Lines that include "legend" make up the answer; copy all of them from the data below.

Entries taken from a collection
****************

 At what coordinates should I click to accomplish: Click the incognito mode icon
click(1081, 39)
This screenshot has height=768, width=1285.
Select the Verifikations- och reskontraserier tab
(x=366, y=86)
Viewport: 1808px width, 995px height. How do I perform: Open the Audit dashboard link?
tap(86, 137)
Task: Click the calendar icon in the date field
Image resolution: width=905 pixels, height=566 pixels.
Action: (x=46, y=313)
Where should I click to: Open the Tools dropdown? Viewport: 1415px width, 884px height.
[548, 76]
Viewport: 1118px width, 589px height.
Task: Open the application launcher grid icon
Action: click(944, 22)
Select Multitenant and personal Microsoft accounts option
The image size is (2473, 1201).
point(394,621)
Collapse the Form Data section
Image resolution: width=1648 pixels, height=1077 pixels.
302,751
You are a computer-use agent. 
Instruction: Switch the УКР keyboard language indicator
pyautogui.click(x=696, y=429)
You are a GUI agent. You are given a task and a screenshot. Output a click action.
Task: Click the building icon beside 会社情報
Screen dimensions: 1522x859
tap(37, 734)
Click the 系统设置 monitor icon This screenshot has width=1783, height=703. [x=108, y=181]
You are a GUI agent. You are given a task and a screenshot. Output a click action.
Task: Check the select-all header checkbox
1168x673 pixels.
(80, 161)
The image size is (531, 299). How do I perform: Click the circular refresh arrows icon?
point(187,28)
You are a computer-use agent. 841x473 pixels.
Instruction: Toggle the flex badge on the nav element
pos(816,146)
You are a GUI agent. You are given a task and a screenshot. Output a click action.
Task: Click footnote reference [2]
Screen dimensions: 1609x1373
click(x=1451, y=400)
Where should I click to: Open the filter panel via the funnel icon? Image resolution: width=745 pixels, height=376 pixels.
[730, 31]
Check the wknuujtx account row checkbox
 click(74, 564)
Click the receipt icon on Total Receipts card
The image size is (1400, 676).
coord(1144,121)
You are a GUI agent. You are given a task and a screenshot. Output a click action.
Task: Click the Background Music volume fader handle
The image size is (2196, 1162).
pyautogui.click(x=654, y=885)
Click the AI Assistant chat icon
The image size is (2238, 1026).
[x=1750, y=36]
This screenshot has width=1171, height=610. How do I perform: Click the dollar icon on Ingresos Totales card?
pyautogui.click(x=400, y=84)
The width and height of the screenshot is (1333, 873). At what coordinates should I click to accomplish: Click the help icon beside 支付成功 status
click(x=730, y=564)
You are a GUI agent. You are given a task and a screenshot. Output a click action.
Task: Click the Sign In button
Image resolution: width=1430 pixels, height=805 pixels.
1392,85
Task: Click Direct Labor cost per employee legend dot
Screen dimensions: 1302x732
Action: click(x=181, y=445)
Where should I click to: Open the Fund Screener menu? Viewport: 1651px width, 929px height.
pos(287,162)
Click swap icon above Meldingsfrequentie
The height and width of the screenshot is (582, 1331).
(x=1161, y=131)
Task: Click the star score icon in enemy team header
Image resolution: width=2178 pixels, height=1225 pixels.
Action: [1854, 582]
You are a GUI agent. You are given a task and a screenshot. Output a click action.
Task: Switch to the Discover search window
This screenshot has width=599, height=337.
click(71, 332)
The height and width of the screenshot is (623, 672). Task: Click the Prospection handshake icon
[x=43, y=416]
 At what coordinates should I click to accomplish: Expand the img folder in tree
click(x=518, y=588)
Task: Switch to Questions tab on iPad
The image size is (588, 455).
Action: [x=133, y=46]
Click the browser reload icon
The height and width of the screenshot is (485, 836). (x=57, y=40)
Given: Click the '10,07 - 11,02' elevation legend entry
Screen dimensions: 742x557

****************

**OUTPUT BELOW**
Task: Click Direct Labor cost per employee legend dot
Given: Click the '10,07 - 11,02' elevation legend entry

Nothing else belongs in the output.